Note: A cluster that's migrating indices to UltraWarm storage can increase your CPU utilization. An UltraWarm migration usually involves a force merge API operation, which can be CPU-intensive.

To check for UltraWarm migrations, use the following command:

GET _ultrawarm/migration/_status?v

For more information, see Merge on the Elasticsearch website.

Check the JVM memory pressure

Review your JVM memory pressure percentage of the Java heap in a cluster node. If JVM memory pressure reaches 75%, Amazon OpenSearch Service triggers the Concurrent Mark Sweep (CMS) garbage collector. If JVM memory pressure reaches 100%, then OpenSearch Service JVM is configured to exit and eventually restarts on OutOfMemory (OOM).
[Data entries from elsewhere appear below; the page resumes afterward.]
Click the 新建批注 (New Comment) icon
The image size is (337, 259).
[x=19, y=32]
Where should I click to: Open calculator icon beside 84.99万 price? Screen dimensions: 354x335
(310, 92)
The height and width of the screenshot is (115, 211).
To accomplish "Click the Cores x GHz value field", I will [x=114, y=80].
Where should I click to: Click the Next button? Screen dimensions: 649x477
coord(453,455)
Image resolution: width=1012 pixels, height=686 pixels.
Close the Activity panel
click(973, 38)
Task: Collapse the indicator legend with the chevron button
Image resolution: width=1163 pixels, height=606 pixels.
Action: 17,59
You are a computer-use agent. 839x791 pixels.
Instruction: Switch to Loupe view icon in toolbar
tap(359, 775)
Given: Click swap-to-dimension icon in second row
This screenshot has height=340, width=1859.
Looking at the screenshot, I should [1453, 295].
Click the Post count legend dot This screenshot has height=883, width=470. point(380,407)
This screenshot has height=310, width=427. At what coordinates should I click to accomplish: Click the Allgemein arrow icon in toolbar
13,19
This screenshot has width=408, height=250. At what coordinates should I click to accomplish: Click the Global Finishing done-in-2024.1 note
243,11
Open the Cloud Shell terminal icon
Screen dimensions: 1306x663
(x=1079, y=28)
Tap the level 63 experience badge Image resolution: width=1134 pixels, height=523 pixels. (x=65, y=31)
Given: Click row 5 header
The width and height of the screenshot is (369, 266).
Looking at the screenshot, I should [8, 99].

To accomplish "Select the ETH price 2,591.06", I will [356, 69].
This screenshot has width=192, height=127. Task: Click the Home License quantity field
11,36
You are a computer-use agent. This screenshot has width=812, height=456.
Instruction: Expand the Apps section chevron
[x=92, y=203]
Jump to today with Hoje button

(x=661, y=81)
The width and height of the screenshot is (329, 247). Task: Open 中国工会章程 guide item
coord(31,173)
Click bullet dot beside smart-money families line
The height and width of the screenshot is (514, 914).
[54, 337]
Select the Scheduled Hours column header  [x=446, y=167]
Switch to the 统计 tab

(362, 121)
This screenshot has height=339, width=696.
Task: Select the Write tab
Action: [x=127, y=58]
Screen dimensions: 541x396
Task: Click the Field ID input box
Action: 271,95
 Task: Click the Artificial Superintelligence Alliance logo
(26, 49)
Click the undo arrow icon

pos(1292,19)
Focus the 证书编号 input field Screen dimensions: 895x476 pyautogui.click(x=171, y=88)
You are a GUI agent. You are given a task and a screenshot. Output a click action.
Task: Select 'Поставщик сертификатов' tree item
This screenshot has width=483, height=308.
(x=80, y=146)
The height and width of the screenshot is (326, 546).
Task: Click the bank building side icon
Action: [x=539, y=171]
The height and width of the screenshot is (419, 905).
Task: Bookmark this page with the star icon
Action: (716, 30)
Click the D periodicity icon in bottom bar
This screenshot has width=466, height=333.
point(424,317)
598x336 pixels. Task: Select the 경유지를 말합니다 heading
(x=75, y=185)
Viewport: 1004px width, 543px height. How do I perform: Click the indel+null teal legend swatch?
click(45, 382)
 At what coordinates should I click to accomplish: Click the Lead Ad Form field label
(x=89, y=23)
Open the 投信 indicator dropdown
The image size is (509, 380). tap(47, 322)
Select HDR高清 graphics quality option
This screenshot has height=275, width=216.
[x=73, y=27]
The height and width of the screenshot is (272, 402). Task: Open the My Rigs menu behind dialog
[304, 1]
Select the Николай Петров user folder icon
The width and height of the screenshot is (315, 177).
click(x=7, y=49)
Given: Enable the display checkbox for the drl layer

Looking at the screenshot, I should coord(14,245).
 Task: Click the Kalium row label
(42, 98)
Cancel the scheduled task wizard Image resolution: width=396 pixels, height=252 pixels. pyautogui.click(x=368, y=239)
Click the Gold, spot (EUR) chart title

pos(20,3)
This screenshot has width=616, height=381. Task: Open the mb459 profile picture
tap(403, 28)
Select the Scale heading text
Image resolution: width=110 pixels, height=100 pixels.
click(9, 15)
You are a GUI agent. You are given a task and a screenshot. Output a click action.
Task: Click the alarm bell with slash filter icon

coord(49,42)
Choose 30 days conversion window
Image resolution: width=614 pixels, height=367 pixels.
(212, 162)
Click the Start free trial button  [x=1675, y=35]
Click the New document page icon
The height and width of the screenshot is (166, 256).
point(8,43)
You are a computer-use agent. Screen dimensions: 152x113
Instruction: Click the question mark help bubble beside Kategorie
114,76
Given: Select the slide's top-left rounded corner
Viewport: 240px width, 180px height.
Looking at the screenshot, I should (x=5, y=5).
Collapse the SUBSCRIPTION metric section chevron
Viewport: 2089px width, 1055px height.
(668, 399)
In the following example log, the JVM is within the recommended range, but the cluster is impacted by long running garbage collection:

[2022-06-28T10:08:12,066][WARN ][o.o.m.j.JvmGcMonitorService] 
[515f8f06f23327e6df3aad7b2863bb1f] [gc][6447732] overhead, spent [9.3s] 
collecting in the last [10.2s]

For more information, see How do I troubleshoot high JVM memory pressure on my Amazon OpenSearch Service cluster?

Review your sharding strategy

Depending on the cluster size, your cluster might degrade in performance with too many shards. It's a best practice to have no more than 25 shards per GiB of Java heap.

By default, Amazon OpenSearch Service has a sharding strategy of 5:1, where each index is divided into five primary shards. Within each index, each primary shard also has its own replica. OpenSearch Service automatically assigns primary shards and replica shards to separate data nodes, and makes sure that there's a backup in case of failure.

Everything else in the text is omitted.